This repository contains the final project of the Big Data Analytics and Business Intelligence course (AY 20/21) at the University of Naples Federico II.
A dataset containing medical information of different patients is provided. Patient's information includes its examinations, with the relative anamnesis and diagnosis, written in Italian. The aim of the project is to build a Named Entity Recognition (NER) system capable of extracting diseases and symptoms from textual inputs. Labeled data are provided to train the model. Once the NER system is developed, a graph-based database must be implemented, integrating patients information (examinations, diseases, symptoms, etc.).
The project, developed in team of 3, is structured as following:
- preprocessing directory contains data cleaning and data preparation steps, both performed using PySpark in a distributed environment, provided by Databricks.
- ner-system directory contains training and inference of the NER system, implemented using John Snow Labs (Spark NLP). The system is based on a version of BERT pre-trained on an Italian dataset, and it has been fine-tuned for 10 epochs, exploiting GPUs on Google Colab. However, due to the scarcity of labeled data, the model reached limited performance.
- graph-based-database directory contains the code used to populate a graph-based database, built using Neo4j.

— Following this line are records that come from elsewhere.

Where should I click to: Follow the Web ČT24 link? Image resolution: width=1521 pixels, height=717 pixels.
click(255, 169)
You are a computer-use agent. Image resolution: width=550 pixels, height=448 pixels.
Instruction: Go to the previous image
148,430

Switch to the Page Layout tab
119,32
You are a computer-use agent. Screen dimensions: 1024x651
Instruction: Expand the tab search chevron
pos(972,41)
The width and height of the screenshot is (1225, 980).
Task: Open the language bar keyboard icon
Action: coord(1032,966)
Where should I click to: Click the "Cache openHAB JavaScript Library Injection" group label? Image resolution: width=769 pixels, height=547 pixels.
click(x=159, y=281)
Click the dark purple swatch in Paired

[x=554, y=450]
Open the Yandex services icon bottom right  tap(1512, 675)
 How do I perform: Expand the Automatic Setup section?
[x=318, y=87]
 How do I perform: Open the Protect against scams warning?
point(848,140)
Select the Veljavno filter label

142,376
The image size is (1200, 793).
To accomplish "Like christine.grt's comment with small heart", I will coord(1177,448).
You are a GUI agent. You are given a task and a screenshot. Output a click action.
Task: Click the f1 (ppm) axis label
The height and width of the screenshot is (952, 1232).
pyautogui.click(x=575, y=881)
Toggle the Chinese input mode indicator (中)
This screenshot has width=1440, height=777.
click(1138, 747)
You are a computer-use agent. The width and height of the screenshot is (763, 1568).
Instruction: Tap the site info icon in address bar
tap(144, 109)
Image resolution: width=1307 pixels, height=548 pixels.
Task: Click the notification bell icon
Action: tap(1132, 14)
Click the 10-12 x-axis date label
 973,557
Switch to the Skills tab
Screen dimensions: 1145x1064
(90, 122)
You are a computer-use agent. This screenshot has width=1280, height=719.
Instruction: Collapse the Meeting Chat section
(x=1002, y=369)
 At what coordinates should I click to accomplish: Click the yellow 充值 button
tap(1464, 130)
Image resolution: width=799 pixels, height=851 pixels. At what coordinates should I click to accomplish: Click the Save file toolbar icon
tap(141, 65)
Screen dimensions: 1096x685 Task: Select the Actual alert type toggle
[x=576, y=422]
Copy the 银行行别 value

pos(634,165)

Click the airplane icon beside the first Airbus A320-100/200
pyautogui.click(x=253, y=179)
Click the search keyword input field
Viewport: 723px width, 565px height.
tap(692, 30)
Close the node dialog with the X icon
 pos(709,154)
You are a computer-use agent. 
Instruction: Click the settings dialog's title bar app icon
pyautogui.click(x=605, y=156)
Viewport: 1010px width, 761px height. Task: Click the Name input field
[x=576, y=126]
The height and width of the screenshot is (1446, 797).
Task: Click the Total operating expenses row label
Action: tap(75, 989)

The database stores all the relevant information of the patients, interconnecting each patient with its examinations, diseases, symptoms, drugs and doctors.
- data-visualization directory contains:
- Three dashboards developed in Microsoft Power BI, which show respectively general information about doctors, the clinical situation of a given patient, and correlation among diseases, symptoms and drugs.
- A bloom perspective implemented in Neo4j Bloom, which allows the user to explore the graph without the need to know Cypher Query Language.
- documentation directory contains an exhaustive documentation of the project, written in Italian.